News that Turkey plans to bring Afghanistan's often warring neighbors together at an international conference raises some interesting questions, but not all of them are good ones. While it seems like things can only get better in the region if the governments of Afghanistan and Pakistan talk, their reported plans to invite Taliban leaders to join them is a sad miscalculation. Who can forget the Taliban's misogynistic misrule of Afghanistan from 1996-2001, their destruction of ancient statues of Buddha and their decision to protect Osama bin Laden, the al-Qaida leader blamed by the United States for planning the Sept. 11 attacks on New York and Washington, D.C.? Who in their right mind would expect them to bring anything positive to negotiations?

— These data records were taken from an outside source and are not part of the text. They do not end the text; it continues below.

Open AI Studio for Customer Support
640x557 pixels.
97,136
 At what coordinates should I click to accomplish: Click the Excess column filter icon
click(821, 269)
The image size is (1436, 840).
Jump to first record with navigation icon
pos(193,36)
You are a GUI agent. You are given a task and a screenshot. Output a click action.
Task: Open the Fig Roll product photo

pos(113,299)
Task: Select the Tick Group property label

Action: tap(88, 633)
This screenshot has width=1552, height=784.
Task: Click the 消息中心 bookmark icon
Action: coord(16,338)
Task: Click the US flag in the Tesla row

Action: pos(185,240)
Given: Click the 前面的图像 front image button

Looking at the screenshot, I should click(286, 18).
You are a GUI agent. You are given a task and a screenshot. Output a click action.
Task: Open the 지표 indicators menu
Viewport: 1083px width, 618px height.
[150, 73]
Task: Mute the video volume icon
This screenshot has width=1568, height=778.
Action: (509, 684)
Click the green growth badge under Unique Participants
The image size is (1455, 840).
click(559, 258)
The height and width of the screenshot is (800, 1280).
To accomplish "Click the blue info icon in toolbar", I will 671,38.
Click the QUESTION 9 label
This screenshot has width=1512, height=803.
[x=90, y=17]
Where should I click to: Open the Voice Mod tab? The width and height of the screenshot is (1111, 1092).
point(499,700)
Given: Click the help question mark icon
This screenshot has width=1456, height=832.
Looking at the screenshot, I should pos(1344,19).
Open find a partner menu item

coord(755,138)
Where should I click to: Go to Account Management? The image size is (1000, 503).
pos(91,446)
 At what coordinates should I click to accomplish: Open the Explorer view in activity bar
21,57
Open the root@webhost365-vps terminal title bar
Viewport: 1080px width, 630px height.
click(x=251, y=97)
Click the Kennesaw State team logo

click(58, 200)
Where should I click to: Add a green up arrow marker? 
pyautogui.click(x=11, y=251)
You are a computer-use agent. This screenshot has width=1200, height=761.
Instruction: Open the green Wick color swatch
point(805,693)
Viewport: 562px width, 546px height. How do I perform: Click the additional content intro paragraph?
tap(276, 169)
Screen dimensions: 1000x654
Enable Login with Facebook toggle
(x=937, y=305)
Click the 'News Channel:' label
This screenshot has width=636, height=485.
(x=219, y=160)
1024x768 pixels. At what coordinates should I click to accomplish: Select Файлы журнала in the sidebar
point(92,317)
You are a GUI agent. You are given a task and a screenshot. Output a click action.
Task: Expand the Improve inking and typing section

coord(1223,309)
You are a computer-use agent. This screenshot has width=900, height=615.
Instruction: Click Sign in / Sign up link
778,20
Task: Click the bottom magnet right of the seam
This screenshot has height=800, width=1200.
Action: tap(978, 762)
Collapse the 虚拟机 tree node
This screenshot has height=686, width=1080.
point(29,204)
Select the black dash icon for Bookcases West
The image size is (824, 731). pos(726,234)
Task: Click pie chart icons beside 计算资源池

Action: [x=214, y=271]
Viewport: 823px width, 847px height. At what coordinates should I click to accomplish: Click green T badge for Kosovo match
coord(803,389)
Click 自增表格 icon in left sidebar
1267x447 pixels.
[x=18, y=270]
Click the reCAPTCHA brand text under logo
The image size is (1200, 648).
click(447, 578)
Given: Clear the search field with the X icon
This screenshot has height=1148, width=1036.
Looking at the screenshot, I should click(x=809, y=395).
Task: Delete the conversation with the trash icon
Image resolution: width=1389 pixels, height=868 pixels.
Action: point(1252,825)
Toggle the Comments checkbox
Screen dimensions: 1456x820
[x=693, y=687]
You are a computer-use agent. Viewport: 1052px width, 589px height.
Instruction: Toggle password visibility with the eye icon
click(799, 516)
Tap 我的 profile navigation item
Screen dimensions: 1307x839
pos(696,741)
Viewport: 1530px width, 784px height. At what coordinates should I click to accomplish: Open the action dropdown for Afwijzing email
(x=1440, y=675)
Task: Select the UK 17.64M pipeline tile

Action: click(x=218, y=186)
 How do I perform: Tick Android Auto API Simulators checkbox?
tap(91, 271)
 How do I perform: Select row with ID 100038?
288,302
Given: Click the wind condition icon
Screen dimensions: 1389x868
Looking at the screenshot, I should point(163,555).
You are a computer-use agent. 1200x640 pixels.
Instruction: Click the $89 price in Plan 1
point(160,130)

Well, Turkey, for starters. NATO's only Islamic nation has been actively engaged in behind-the-scenes talks to get Afghanistan, Pakistan and Taliban insurgents together in the week before a planned international conference on the future of Afghanistan in London, according to the Reuters international news service. "The Turks are playing a behind-the-scenes role patching up relations between Pakistan and Afghanistan," an unnamed official told Reuters. "The Turks are among those working on negotiations with the Taliban. There's a lot happening behind the scenes that people don't know about." Turkey has unique ties to both countries since the days of the Ottoman Empire, Reuters said. Afghanistan's discredited president, U.S.-backed Hamid Karzai, is said to be a major source behind trying to open negotiations with the Taliban. But the military defeat of the Taliban's ruthless government in 2001 is the very reason Karzai was elected in Afghanistan, and the reason why Western nations still support him despite a questionable re-election in November. And fighting a resurgent Taliban is why U.S. President Barack Obama announced in December that 30,000 additional troops would be sent there. Moves toward negotiations with the Taliban under these conditions do not make any sense.